Just out of curiosty: how much are these Spontanmikkellers over at your end of the globe? That Spontanbasil was 15€ for a 750ml bottle, but I reckon it's actually a blend with Lindemans lambic, and hence not just any Mikkeller Spontan.
I thought I had read somewhere that he uses Girardin as his base lambic. I definitely get that funky Girardin Brett note on the nose with some of the beers in this series, but not all of them.

The SpontanSeaBuckthorn is an interesting one. There isn't much of a berry or fruit flavor/aroma on top of the usual lambic notes. But there is a sharp malic acid sourness on the middle of the tongue and some lingering tannic astringency. The lactic acidity seems towards the low side. The end result is tartness up front that drops off quickly and is balanced on the finish by the tannins. The acidity is more like Sour Patch Kids or Warheads (but not as strong as the latter), rather than lactic.

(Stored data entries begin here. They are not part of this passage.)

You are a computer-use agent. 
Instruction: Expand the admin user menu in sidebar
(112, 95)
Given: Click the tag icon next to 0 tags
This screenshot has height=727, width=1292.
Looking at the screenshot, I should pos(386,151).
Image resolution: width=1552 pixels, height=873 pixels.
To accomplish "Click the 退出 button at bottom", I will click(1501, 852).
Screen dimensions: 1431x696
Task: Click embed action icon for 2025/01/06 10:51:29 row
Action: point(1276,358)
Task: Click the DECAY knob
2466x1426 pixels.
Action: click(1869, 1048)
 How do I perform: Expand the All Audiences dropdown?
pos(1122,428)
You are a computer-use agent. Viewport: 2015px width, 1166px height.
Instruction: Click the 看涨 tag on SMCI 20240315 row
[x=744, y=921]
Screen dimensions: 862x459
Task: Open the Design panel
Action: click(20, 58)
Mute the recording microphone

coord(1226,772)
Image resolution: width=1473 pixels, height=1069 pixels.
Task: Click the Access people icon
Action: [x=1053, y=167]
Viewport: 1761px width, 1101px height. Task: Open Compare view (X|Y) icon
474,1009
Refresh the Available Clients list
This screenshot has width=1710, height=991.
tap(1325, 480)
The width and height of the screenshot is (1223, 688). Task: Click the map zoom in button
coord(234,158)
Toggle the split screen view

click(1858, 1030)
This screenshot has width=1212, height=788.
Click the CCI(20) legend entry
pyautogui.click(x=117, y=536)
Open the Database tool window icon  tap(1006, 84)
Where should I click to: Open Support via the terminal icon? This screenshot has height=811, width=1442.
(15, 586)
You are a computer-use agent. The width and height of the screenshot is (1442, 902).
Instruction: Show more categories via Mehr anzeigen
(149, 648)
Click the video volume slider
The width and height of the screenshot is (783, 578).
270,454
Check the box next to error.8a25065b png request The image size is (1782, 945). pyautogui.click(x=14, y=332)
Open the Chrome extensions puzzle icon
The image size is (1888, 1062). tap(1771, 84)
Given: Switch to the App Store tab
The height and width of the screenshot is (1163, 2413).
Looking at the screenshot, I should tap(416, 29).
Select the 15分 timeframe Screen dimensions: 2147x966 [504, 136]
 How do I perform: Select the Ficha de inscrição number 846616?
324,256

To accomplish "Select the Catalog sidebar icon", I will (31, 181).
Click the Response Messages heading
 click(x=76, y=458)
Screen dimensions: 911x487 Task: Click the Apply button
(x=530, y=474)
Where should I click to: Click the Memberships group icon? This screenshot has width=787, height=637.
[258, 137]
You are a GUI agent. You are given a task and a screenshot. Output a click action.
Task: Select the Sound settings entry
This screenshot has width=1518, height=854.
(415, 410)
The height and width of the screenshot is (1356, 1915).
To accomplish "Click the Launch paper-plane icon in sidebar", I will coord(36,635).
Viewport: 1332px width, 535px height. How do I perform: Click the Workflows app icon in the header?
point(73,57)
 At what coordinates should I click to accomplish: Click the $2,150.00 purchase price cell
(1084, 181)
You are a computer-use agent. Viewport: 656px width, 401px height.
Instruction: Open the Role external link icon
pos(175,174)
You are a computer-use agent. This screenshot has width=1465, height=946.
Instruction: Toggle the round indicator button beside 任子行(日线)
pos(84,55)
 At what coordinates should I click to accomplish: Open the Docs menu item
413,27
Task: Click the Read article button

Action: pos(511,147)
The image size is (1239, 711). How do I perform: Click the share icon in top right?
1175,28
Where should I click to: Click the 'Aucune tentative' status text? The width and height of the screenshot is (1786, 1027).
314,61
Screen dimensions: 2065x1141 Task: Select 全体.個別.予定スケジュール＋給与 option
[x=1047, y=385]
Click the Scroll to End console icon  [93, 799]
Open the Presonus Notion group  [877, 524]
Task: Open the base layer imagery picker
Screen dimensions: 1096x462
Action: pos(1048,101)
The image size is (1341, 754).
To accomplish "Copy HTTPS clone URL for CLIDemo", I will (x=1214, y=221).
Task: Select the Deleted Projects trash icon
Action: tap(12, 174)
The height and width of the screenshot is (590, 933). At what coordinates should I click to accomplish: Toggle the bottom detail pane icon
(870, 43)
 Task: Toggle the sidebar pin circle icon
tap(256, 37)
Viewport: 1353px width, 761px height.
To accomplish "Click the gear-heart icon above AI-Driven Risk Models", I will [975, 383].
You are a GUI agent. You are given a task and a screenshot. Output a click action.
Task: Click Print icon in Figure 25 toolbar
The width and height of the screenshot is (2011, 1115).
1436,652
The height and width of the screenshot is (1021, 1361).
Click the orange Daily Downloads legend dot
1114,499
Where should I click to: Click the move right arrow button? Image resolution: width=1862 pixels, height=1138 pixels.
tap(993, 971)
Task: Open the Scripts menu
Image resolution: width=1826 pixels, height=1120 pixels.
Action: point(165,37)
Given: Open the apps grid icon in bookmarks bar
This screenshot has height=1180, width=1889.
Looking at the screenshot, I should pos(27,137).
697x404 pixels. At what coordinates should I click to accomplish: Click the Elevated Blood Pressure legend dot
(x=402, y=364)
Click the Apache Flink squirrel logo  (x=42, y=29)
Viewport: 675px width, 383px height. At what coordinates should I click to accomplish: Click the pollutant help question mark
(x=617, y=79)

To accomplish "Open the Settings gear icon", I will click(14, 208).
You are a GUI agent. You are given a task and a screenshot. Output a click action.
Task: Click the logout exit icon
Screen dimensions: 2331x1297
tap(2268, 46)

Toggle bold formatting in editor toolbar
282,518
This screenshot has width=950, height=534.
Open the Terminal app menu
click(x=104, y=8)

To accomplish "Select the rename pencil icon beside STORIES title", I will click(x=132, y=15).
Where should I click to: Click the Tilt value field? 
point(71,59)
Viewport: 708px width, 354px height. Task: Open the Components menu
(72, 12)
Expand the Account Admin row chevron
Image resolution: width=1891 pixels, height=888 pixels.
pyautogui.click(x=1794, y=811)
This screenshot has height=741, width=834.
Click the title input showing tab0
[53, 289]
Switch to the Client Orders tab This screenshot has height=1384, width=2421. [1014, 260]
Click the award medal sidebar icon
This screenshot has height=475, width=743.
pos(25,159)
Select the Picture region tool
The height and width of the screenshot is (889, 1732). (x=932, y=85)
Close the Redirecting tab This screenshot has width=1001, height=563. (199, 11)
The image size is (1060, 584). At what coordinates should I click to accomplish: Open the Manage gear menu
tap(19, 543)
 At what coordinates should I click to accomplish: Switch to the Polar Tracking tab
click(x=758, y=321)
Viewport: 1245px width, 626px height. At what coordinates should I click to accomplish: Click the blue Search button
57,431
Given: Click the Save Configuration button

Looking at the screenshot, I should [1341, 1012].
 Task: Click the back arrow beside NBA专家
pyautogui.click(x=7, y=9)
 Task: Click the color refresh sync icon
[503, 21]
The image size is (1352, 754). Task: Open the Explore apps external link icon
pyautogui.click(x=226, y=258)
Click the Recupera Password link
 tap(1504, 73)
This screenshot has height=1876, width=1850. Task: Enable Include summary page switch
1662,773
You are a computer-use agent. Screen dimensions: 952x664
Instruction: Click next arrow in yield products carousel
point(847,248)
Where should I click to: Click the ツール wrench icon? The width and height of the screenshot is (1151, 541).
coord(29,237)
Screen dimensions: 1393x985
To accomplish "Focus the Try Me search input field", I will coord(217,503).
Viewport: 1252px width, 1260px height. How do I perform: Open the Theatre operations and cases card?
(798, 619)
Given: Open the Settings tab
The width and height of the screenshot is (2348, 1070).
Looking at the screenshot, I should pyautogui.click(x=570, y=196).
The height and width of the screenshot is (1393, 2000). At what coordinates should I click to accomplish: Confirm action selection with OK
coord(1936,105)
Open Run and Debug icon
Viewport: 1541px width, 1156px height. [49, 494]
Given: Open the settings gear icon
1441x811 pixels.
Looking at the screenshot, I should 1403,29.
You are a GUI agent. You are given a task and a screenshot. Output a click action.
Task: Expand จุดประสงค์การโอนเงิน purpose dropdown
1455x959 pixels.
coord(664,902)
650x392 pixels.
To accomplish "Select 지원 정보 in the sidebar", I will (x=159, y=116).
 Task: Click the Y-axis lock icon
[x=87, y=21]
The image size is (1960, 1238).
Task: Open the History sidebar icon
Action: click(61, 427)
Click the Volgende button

I think there were two ways to go with the Sea Buckthorn. The first is what Mikkeler has done here - back off on the lactic to keep the combo of malic and lactic from overpowering the palate. That leads to a better balance, but the acidity is dropping off a bit too quick. It's a little too tart up front and not tart enough on the back end.

The second way would be to go full throttle on the acidity, in the range of something like La Folie. I think the acidity would be a bit bracing at first, but the tannins would cut through and give some balance through the finish. At least that's my armchair quarterback take on it.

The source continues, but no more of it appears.